L’INSA est une grande école publique, avec des droits d’inscription peu élevés, mais une forte sélection à l’entrée qui se fait sur dossier. Les étudiant.e.s viennent donc ici en priorité pour des raisons scientifiques. Ils sont cependant quelques-uns, avant d’entrer à l’école, à demander des informations sur le cursus théâtre qui ne commence qu’en deuxième année. Mais des enquêtes récentes en France le prouvent, l’initiation au théâtre est plus tardive que pour la musique, où l’environnement familial joue un très grand rôle dans la pratique amateur. Il y a aussi beaucoup moins de conservatoires locaux pour le théâtre, et les options en lycée concernent plutôt les élèves des filières littéraires. Dans ce contexte, on parlera de théâtre universitaire, parce qu’il s’agit d’un cadre de formation – plutôt que de théâtre amateur – ou plus précisément, de théâtre à l’université, car l’INSA de Lyon fait partie de l’Association Internationale du Théâtre à l’Université (AITU)7. Il n’y a pas de prérequis pour l’entrée dans cette section, donc presque tous les étudiant.e.s sont des débutants. Ils vont cheminer dans la découverte du théâtre, de ses plages de liberté mais aussi de ses exigences, inattendues pour eux dans ce domaine qu’ils considèrent comme d’abord expressif. Alors que dans les sciences de l’ingénieur, les techniques constituent un rapport à l’objet, au théâtre, les « techniques du corps », comme les décrit Marcel Mauss8, installent une tension fructueuse avec la dimension artistique, qui est rapport à l’autre (le texte, la troupe, le public) et à soi-même. On peut légitimement parler d’une formation artistique intégrée aux études d’ingénieur grâce à un emploi du temps soutenu (six à huit heures par semaine qui viennent s’ajouter à trente-cinq heures d’études scientifiques), un cadre de travail avec des professionnels du théâtre qui doivent aussi avoir du goût pour la pédagogie (actuellement trois comédiens, trois metteurs en scène, un éclairagiste, un créateur son, une vidéaste). Il s’agit de mener à bien un travail d’équipe pour réaliser un spectacle avec présentation annuelle des travaux au public. C’est une large contribution à la vie culturelle sur le campus. Au total sur 4 ans, de 600 à 1000 heures de pratique et de formation à tous les aspects du théâtre.

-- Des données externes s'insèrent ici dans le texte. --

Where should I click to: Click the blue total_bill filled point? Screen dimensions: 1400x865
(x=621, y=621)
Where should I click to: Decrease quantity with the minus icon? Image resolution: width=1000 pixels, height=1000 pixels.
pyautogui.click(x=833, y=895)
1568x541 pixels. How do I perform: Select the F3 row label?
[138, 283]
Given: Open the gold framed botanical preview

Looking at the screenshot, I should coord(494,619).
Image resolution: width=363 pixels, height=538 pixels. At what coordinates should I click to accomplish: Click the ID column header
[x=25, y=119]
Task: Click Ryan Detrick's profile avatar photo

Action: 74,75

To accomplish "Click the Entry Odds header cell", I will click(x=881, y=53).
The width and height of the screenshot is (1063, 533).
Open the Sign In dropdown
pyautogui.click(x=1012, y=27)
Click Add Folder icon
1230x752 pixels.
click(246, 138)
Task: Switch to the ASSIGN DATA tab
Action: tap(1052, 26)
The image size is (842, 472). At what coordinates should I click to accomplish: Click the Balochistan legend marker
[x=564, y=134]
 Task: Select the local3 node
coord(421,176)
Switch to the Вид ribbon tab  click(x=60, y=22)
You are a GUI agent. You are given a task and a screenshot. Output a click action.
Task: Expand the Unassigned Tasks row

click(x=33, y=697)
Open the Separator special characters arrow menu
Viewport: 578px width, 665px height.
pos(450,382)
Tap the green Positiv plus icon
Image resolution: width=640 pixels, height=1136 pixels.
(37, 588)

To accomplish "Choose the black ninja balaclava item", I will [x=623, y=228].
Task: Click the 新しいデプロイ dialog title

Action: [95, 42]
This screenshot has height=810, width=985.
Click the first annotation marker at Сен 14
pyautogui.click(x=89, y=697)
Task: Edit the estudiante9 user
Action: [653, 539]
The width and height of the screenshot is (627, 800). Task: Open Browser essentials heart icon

Pendant leurs études d’ingénierie, les étudiant.e.s font beaucoup de travaux pratiques, et ensuite ils théorisent. Il en est de même pour le théâtre, c’est pourquoi l’essentiel de leur approche passe par la pratique. D’abord faire distinguer à des jeunes gens trois plans qu’ils confondent souvent : l’expression d’eux-mêmes, la communication à un public et une pratique véritablement artistique. Et simultanément, un cours de culture et d’histoire du théâtre vient mettre en contexte leurs découvertes.
Chaque étudiant ou étudiante peut aussi s’investir dans des créations collectives de spectacles, avec la perspective, au fil de la formation, d’une prise d’autonomie de plus en plus grande dans son geste créateur. Il, elle peut ainsi, selon son parcours, développer ses compétences et sa créativité dans plusieurs domaines : mise en scène, construction du personnage, conception de décors, création d’éclairages, d’environnements sonores et vidéos, régie de spectacles… (Cf. http://theatre-etudes.insa-lyon.fr)
Si le cursus artistique à l’INSA Lyon demande investissement et rigueur scolaire, c’est aussi parce qu’il permet d’obtenir un Diplôme d’Établissement Arts-Etudes, une sorte de « mineure » complémentaire. Depuis 2016, l’élève-ingénieur ayant été inscrit.e au minimum cinq semestres en filière artistique obtient son diplôme d’ingénieur agrémenté de ce diplôme complémentaire reconnaissant l’investissement et les compétences artistiques développées durant son cursus.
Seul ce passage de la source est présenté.